Zidovudine and interferon-alpha combination therapy versus zidovudine monotherapy in subjects with symptomatic human immunodeficiency virus type 1 infection.

Forty-five subjects with symptomatic human immunodeficiency virus type 1 (HIV-1) infection, CD4+ lymphocyte counts of > or = 150 x 10(6)/L, and Karnofsky scores > or = 60 were enrolled in a multicenter, randomized, controlled trial that compared zidovudine monotherapy and combination therapy for 48 weeks with zidovudine and interferon-alpha (IFN-alpha). Zidovudine with IFN-alpha (n = 25) had a favorable effect on CD4+ cell counts compared with zidovudine alone (n = 20). At all time points analyzed, the mean change from baseline was higher, reaching significance at week 24 (+10% versus -21%; P = .029). At week 48 the difference was -12% versus -45% (P = .07). Anti-CD3 monoclonal antibody-induced T cell reactivity improved temporarily in both groups. Serum HIV p24 antigen levels decreased maximally during the first 12 weeks of treatment.

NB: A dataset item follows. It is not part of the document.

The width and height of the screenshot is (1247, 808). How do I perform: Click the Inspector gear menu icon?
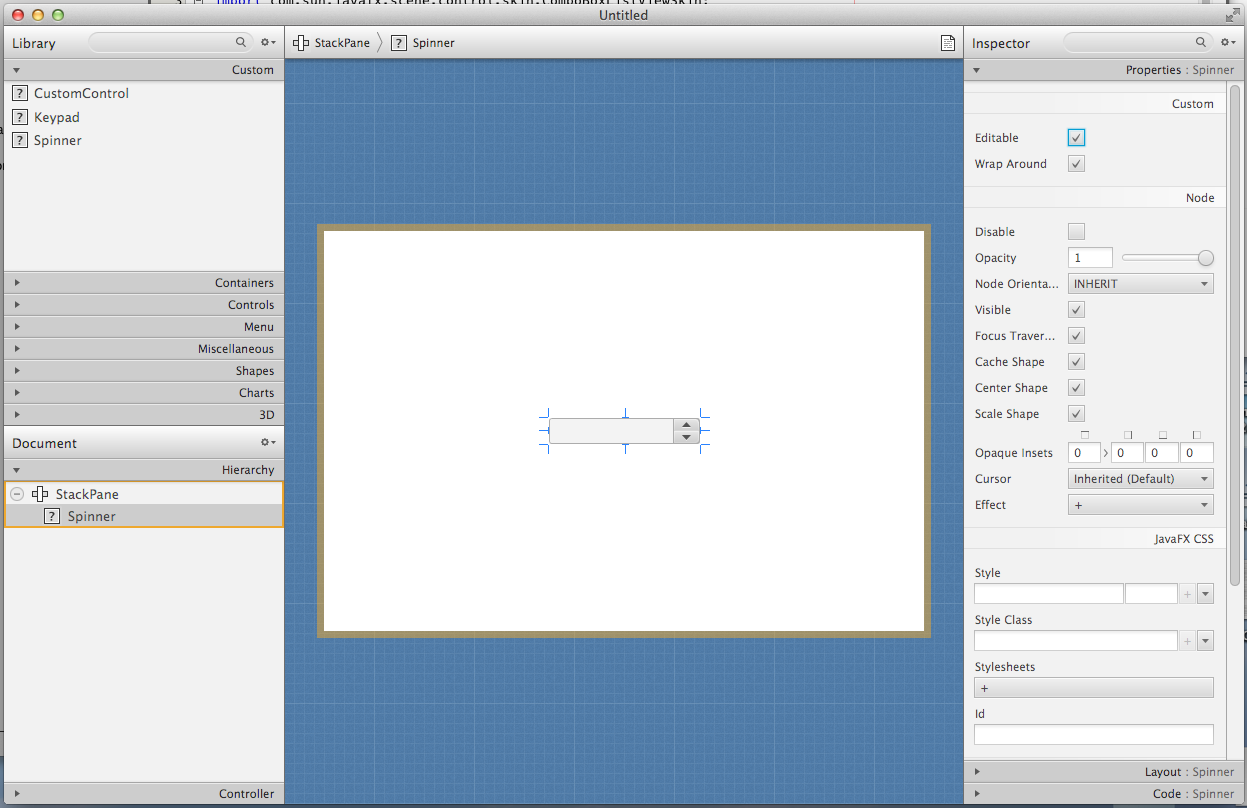click(1228, 43)
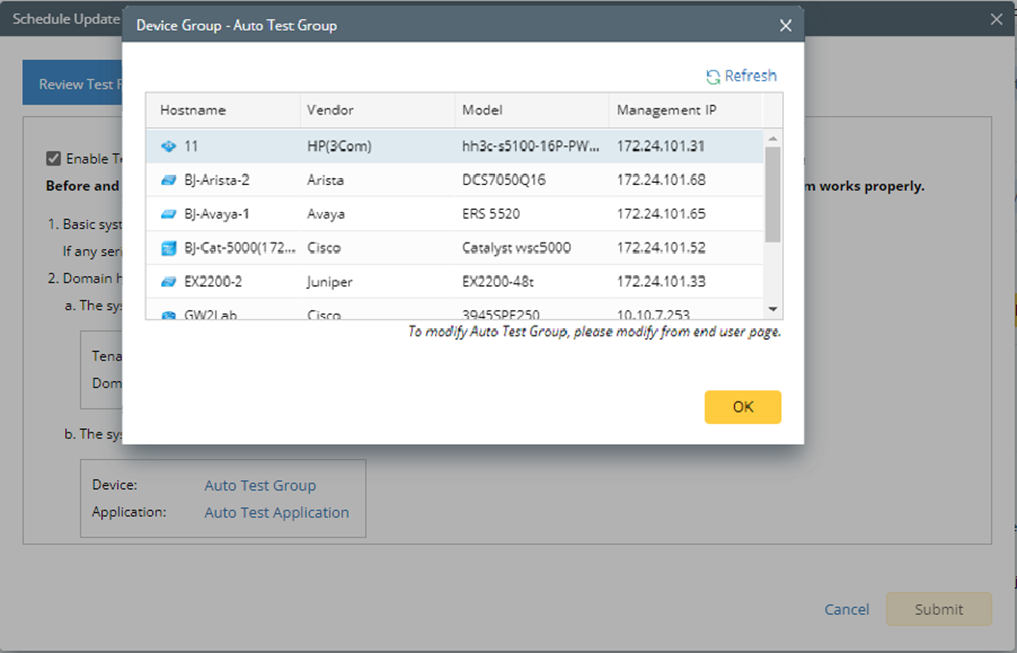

At weeks 0 and 48, polymerase chain reaction analysis for mutations at codons 67 and 215 of the HIV-1 reverse transcriptase gene conferring zidovudine resistance was conducted in 10 subjects receiving zidovudine and in 8 subjects receiving combination therapy. At week 48, 1 of 8 and 4 of 6 samples from the groups receiving zidovudine only or combination therapy, respectively, contained wild type virus at codon 215. Grade 3 or 4 toxicity was uncommon. Drug-related malaise and anorexia were observed more frequently in patients receiving both zidovudine and IFN-alpha.